- YOUR TASK
Find every line in the items below that contains the word "height" and copy each one out in full.

begin

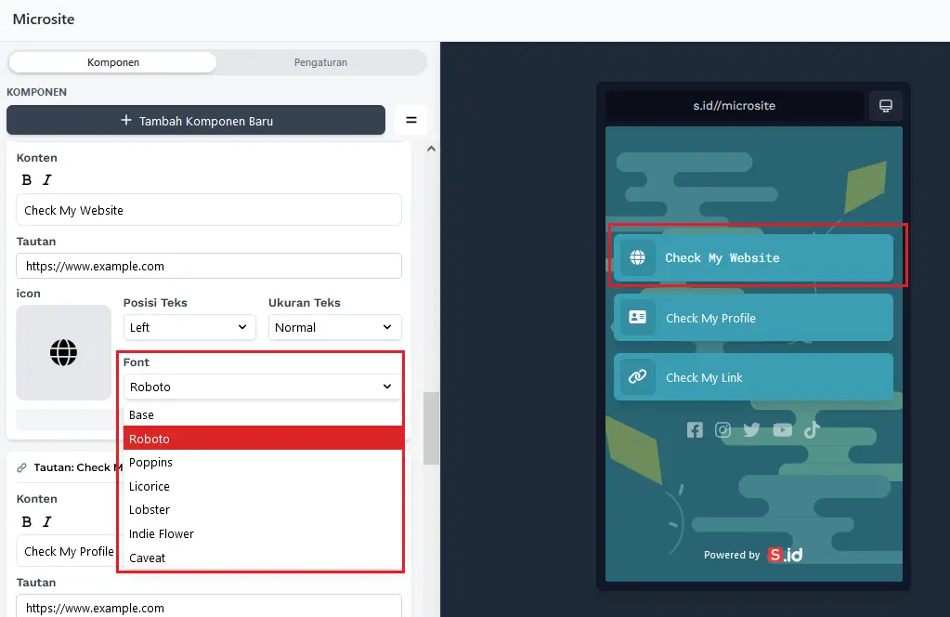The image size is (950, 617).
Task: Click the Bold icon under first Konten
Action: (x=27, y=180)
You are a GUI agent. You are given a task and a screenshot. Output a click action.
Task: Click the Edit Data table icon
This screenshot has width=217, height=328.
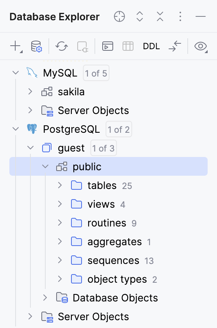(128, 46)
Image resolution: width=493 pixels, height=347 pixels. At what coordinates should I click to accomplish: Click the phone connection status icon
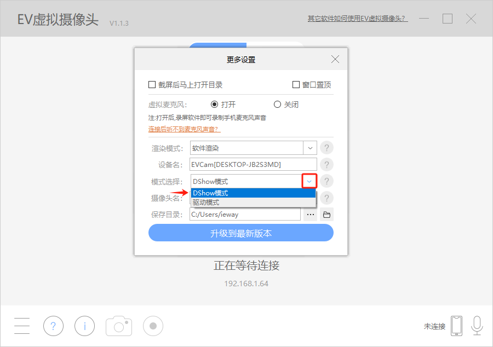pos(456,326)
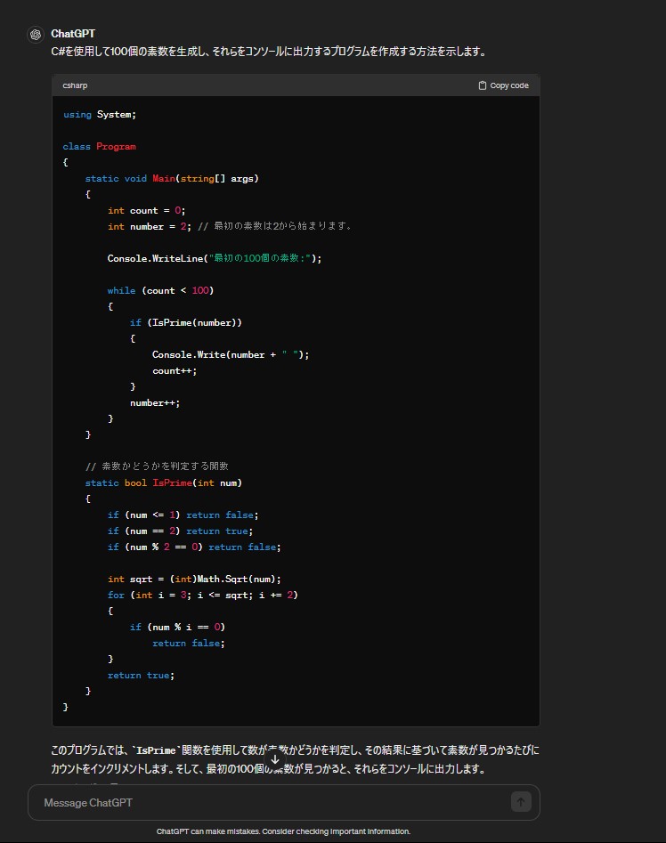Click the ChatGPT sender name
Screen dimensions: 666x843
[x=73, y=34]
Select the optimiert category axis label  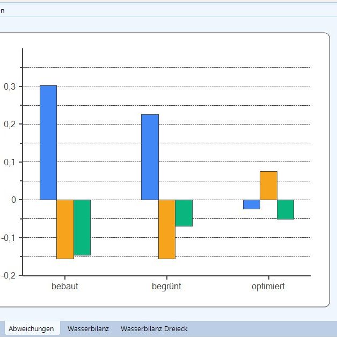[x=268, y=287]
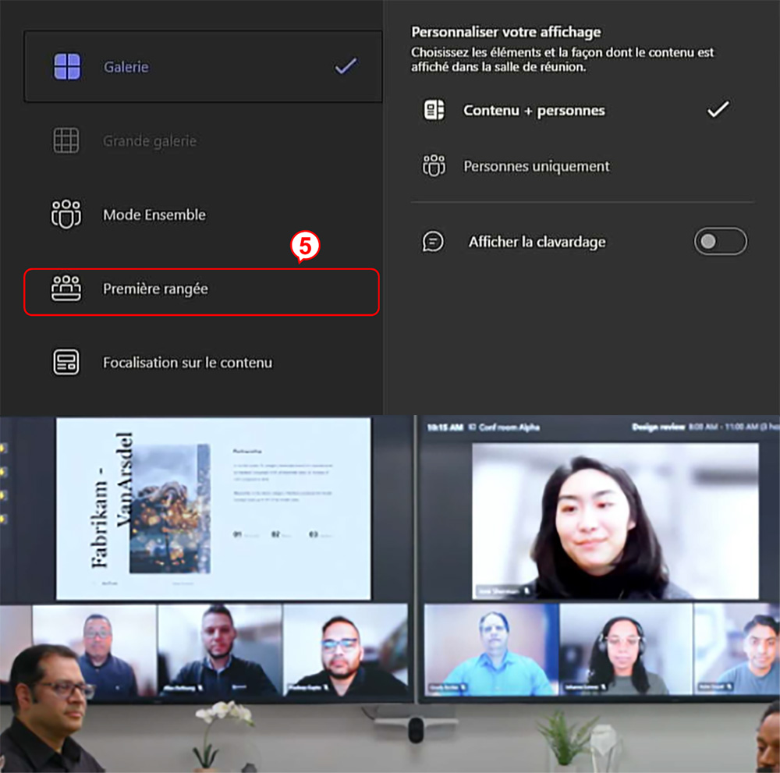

end

- ANSWER FOR THIS EXERCISE
This screenshot has width=217, height=328.
Image resolution: width=493 pixels, height=347 pixels. At what coordinates should I click to accomplish: Click the phone connection status icon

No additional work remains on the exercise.